Wall Street executives are reluctant to cut junior banker jobs even as AI automates rote tasks, fearing the loss of the apprenticeship model that produces future rainmakers.
Wall Street executives are reluctant to cut junior banker jobs even as AI automates rote tasks, fearing the loss of the apprenticeship model that produces future rainmakers.

Wall Street's rapid deployment of artificial intelligence is automating the rote tasks that have long been the training ground for junior bankers, creating a strategic dilemma for executives reluctant to dismantle the industry's rainmaker pipeline.
"We're very actively thinking about: How do we retrain? How do we get ahead of that?" Charlie Scharf, chief executive officer of Wells Fargo, said at a recent industry conference.
Major banks including JPMorgan Chase, Citigroup and Wells Fargo are using AI to speed up underwriting for commercial loans, generate drafts of regulatory filings and review back-end coding. JPMorgan has deployed an AI agent named Felix, while Citi partnered with Alphabet Inc.'s Google to develop an AI-powered agent for wealth management clients. The technology is also being put to work in relationship-driven businesses such as wealth management, where Citi's head of wealth, Andy Sieg, said the role of AI is "to supercharge" the abilities of human advisers rather than replace them.

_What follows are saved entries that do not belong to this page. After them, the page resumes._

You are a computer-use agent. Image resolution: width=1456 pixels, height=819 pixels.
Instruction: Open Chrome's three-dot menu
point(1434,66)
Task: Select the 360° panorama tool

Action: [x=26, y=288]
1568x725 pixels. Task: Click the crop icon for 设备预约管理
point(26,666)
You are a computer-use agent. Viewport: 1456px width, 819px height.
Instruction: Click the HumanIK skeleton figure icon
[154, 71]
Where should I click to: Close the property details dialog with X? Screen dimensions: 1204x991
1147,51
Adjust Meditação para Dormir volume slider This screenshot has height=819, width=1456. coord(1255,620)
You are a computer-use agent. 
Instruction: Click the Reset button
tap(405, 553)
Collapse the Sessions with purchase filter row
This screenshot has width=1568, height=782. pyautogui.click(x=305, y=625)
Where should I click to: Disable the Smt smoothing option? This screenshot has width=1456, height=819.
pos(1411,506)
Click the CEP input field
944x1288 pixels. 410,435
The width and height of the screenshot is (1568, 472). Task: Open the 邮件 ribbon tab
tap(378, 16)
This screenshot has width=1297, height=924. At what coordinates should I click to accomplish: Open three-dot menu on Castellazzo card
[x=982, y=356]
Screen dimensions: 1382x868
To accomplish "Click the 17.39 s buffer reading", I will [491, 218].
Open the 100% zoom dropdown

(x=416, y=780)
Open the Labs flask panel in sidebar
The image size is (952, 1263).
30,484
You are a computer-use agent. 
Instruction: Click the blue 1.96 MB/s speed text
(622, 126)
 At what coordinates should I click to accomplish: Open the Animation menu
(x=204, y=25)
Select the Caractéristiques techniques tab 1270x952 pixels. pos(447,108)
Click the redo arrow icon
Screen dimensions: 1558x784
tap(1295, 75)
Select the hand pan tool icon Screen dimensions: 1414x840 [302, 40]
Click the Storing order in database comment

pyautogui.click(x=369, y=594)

The tension pits short-term productivity gains against the long-term health of the talent pipeline. Junior bankers traditionally learn the craft of dealmaking — building client relationships, structuring transactions and identifying opportunities — by performing the very analytical and administrative tasks that AI can now handle. If those entry-level roles shrink, banks risk starving the next generation of rainmakers who generate the bulk of investment-banking revenue.
The White House is seeking to lure Wall Street dealmakers with roles paying as much as $400,000, according to a recent report, highlighting the premium the market places on relationship-driven talent. Yet the path to becoming a rainmaker has historically run through years of grunt work — building financial models, preparing pitch books and managing due diligence — tasks that generative AI can now execute in minutes.
Banks are approaching the transition cautiously. Unlike technology companies that have slashed thousands of jobs in recent years, Wall Street executives are wrestling with how to retrain staff whose roles may be automated rather than eliminating positions outright. The reluctance reflects a recognition that the apprenticeship model, while inefficient, has been the industry's most reliable mechanism for producing partners and managing directors.
The last major disruption to the junior banker pipeline came after the 2008 financial crisis, when banks cut thousands of positions and compressed analyst classes. That period demonstrated that when entry-level hiring contracts, the industry takes years to rebuild its bench of experienced dealmakers — a lesson executives appear to be applying to the current AI transition.
The shift also carries implications for compensation structures. Investment banks have traditionally paid junior bankers modest base salaries relative to the revenue they help generate, with the promise of large bonuses and partnership tracks later. If AI reduces the need for junior analysts and associates, banks may need to rethink how they recruit, train and compensate the next generation of dealmakers.
For now, the industry is pursuing a middle path. Banks are investing in AI tools to boost productivity while maintaining hiring pipelines, hoping the technology will augment rather than replace junior staff. Whether that balance can hold as AI capabilities accelerate remains an open question for an industry where the path to the top has always run through the bottom.
This article is for informational purposes only and does not constitute investment advice.